O desempenho da dentista Fernanda Bolsonaro, mulher de Flávio Bolsonaro (PL-RJ), ao discursar na convenção que oficializou a candidatura ao Palácio do Planalto do senador, no sábado, levou a campanha a acelerar um plano que vinha sendo discutido há semanas: transformar a esposa do presidenciável em um dos principais ativos eleitorais da candidatura. A partir de 10 de agosto, ela iniciará uma agenda nacional, começando por São Paulo, e passará a percorrer o país em compromissos voltados sobretudo para mulheres.
A estratégia é inspirada no papel desempenhado por Michelle Bolsonaro na campanha presidencial de Jair Bolsonaro, em 2022, quando a então primeira-dama se consolidou como um dos principais trunfos do bolsonarismo na interlocução com o eleitorado feminino e evangélico.
Desta vez, porém, integrantes da coordenação fazem uma ressalva importante: reconhecem que Fernanda parte de um patamar diferente e que será necessário construir sua imagem política ao longo da campanha.
Auxiliares afirmam avaliar que o desempenho de Fernanda na convenção superou as expectativas. Havia apreensão com a estreia dela em um palco nacional. A cirurgiã-dentista ensaiou diversas vezes o discurso nos dias anteriores ao evento e a campanha chegou a preparar um teleprompter para auxiliá-la durante a fala. No momento do evento, porém, ela não utilizou o equipamento e demonstrou tranquilidade, na avaliação da equipe de Flávio, o que respaldou a decisão de ampliar seu papel na corrida presidencial.
Apesar do desempenho, a leitura interna é que Fernanda ainda está distante do capital político acumulado por Michelle. Integrantes da campanha reconhecem que seu discurso foi mais protocolar, com foco em empreendedorismo, segurança pública e família, sem o forte componente emocional e religioso que marcou a participação da ex-primeira-dama na convenção de Bolsonaro em 2022.
Também pesam, segundo auxiliares, diferenças de trajetória. Michelle chegou àquele momento depois de anos de atuação política ao lado do marido, tendo trabalhado como assessora parlamentar e exercido protagonismo durante o governo Bolsonaro, principalmente em relação a temas como doenças raras. Fernanda, por outro lado, sempre manteve atuação discreta, distante da militância partidária e dos holofotes.
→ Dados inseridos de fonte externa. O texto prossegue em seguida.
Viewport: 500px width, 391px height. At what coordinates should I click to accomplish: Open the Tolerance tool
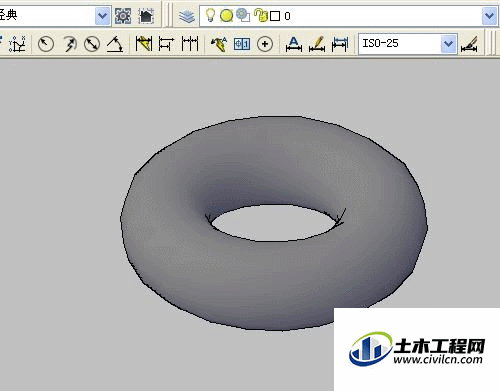(242, 44)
Ainda assim, estrategistas avaliam que ela reúne atributos capazes de dialogar com segmentos considerados prioritários para Flávio. A condição de mãe, cirurgiã-dentista e empresária é vista como uma credencial para aproximar a campanha de mulheres de classe média e pequenos empreendedores, públicos em que a candidatura pretende crescer. A orientação é explorar justamente esse perfil, evitando transformá-la em uma porta-voz da polarização política.
A programação da caravana nacional começou a ser desenhada, mas só deverá sair do papel após 10 de agosto. Até lá, a campanha estará concentrada nas negociações para fechar a chapa presidencial antes do fim do prazo das convenções, em 5 de agosto, com a escolha da candidata a vice tratada como prioridade absoluta. Superada essa etapa, a estreia de Fernanda está prevista para São Paulo, seguida por agendas no Ceará, na Paraíba, em Minas Gerais e no Rio de Janeiro, estados considerados estratégicos para a campanha.
A expectativa é que ela mantenha uma agenda própria, alternando compromissos ao lado de Flávio e eventos exclusivos com mulheres.
Essa divisão de papéis também leva em consideração as circunstâncias da ex-primeira-dama. Embora continue sendo considerada o principal nome do bolsonarismo para mobilizar mulheres e o eleitorado evangélico, Michelle deverá concentrar sua participação em agendas consideradas prioritárias e compatibilizar a campanha com os cuidados ao ex-presidente Jair Bolsonaro, que segue em prisão domiciliar.
Outro fator considerado pela campanha é que a recomposição entre Flávio e Michelle ainda não ocorreu plenamente. Embora o senador tenha feito um gesto público ao divulgar um pedido de desculpas à ex-primeira-dama, dirigentes do PL afirmam que a relação segue em processo de reconstrução e que ainda há pendências a serem superadas. Nos bastidores, a avaliação é que ambos atuarão em favor da candidatura presidencial, mas que Michelle não deverá se envolver na campanha com o mesmo grau de dedicação demonstrado nas eleições de Jair Bolsonaro.